Use of triple therapy or an ICS with a monotherapy bronchodilator are strongly discouraged in patients with blood eosinophil counts of less than 100 μg, and those with a history of repeated pneumonia, the guideline states.
Randomized trials have repeatedly shown an increase in pneumonia events in patients treated with an ICS plus LAMA/LABA compared with dual therapy with a LAMA/LABA alone, although some studies have not shown this association.
In a 2018 meta-analysis involving 21 trials, pneumonia risk was significantly higher with triple therapy than with dual therapy without an ICS (relative risk 1.53, 95% CI 1.25-1.87).

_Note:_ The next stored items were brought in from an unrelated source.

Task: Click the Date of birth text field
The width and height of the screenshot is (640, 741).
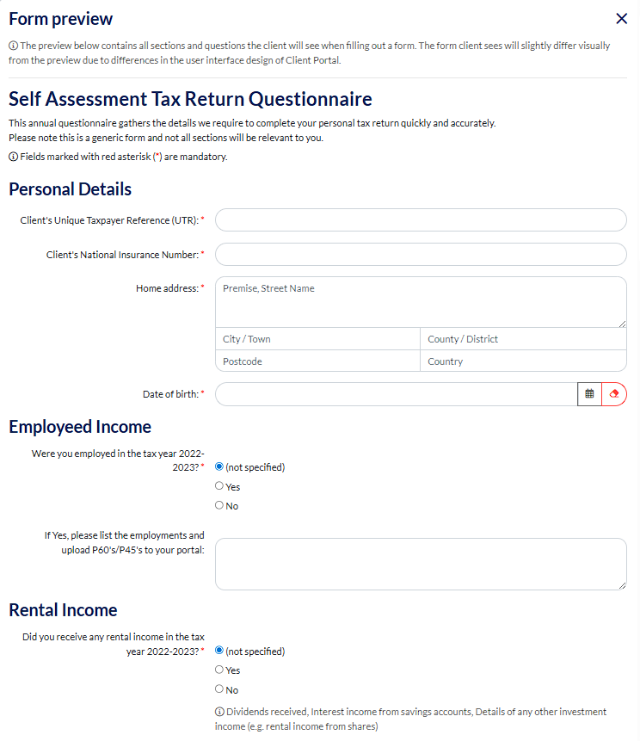Action: [x=396, y=394]
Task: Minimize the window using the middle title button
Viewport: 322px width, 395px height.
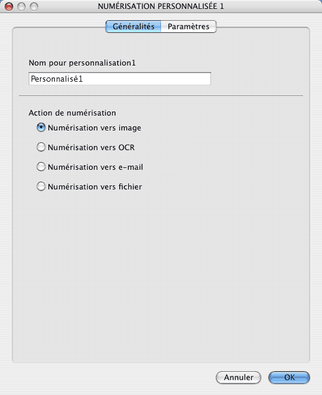Action: (21, 6)
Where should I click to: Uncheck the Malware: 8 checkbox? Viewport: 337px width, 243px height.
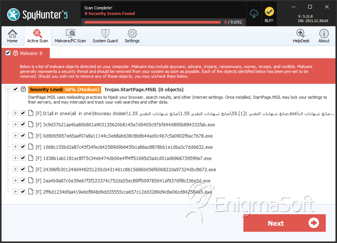tap(8, 53)
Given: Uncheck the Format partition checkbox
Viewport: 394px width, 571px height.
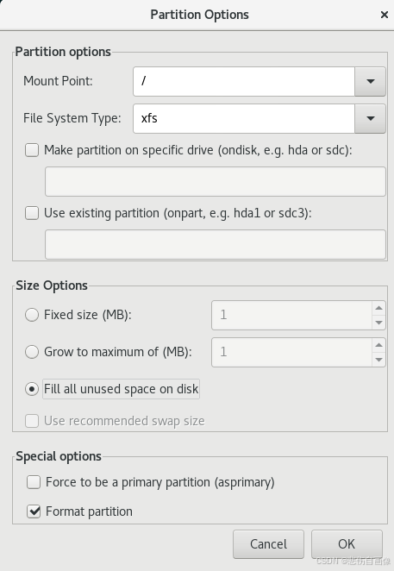Looking at the screenshot, I should [x=34, y=511].
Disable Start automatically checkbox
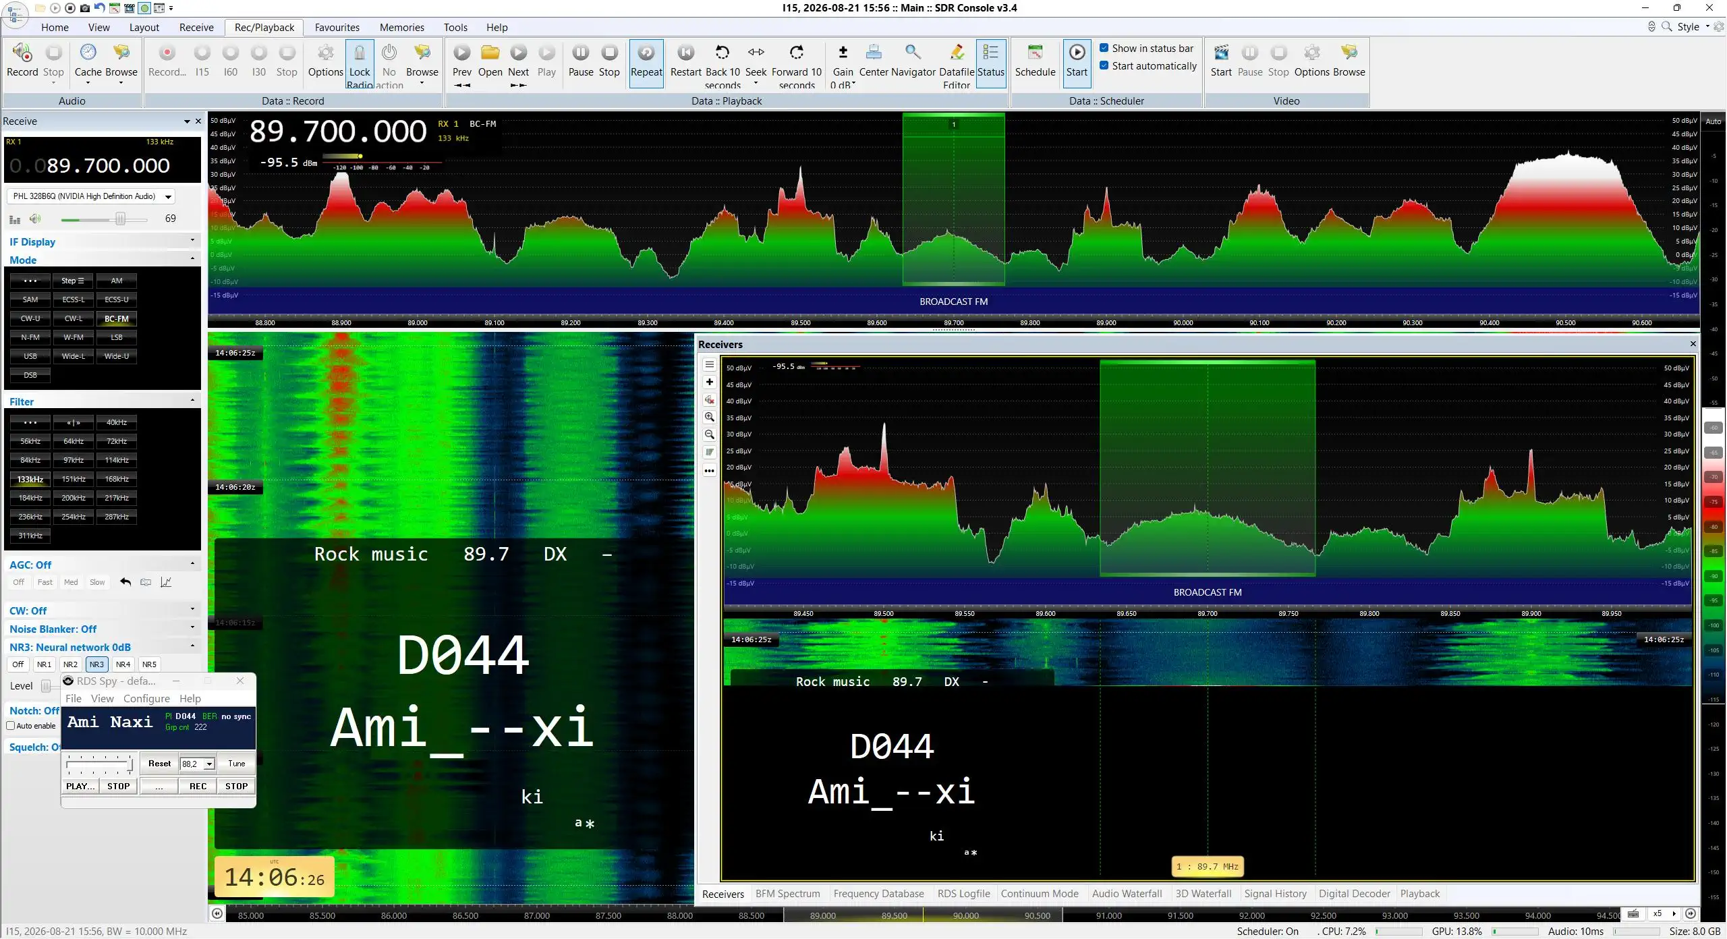This screenshot has width=1727, height=939. (1104, 65)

And in a 2012 Cochrane review of 55 primary studies, long-term use of ICS (more than 6 months) was associated with an increased risk of pneumonia compared with placebo in studies that reported pneumonia as an adverse event (odds ratio 1.56, 95% CI 1.30-1.86, in 6,235 total participants).
In a new meta-analysis in Annals of the American Thoracic Society, Mammen and colleagues concluded that balancing the reduction in COPD exacerbation frequency risk against the increased pneumonia with the addition of ICS to dual therapy or monotherapy “favored the use of triple therapy only in the subgroup with a higher baseline risk of COPD exacerbation risk, specifically individuals with one or more exacerbation(s) in the past year requiring antibiotics and/or oral steroids or hospitalization.”
Mammen told MedPage Today that the findings support the 2020 GOLD recommendations regarding the use of triple therapy. “Based on the evidence, there is a clear reduction of harm with the use of triple therapy over dual therapy for patients who are on dual therapy and still having exacerbations,” he said.
Survival Signal Gets Stronger
Han noted that while mortality has not been a primary endpoint in the clinical trials evaluating triple therapy in COPD, several studies have suggested that adding an ICS to a LABA/LAMA may help patients live longer.
In a recently published post-hoc analysis of GlaxoSmithKline’s IMPACT trial, which showed a reduction in COPD exacerbations with Trelegy Ellipta, researchers identified a signal of a reduced risk of all-cause mortality in patients treated with the triple therapy versus dual therapy.
Among patients on the triple fixed therapy, the hazard ratio for death was 0.72 (95% CI 0.53–0.99; P=0.042) versus umeclidinium/vilanterol and 0.89 (95% CI 0.67–1.16; P=0.387) versus fluticasone furoate/vilanterol.
Independent analysis confirmed a lower rate of cardiovascular and respiratory death among the patients treated with the triple therapy, as well as a lower risk of disease-specific death.
Results from AstraZeneca’s newly reported ETHOS trial showed reduced mortality in patients treated with the budesonide, glycopyrrolate, formoterol triple therapy, but only for those who received higher doses of budesonide.
Two doses of the glucocorticoid — 160 μg and 320 μg — were evaluated in the trial, which compared twice-daily doses of the triple therapy with dual treatment with the LAMA glycopyrrolate and the LABA formoterol or formoterol and budesonide
Patients in the 320-μg budesonide triple-therapy group had a 46% lower death risk than patients in the glycopyrrolate-formoterol dual-therapy group.
In a press conference, the study’s lead researcher, Klaus Rabe, MD, of the Airway Research Center North in Grosshansdorf, Germany, characterized the all-cause mortality reduction as “quite a sizable reduction given the [large] size of the trial.” Each of the study’s four treatment arms included roughly 2,100 patients.
“This is the first time we’ve seen a mortality signal for COPD, other than oxygen therapy,” Han said. “We will see what the FDA does, but my guess is that both companies will be interested in a mortality reduction indication for these treatments.”
Last Updated July 31, 2020
Funding for the study by Mammen and colleagues was provided by the American Thoracic Society Guidelines and Document Development Program.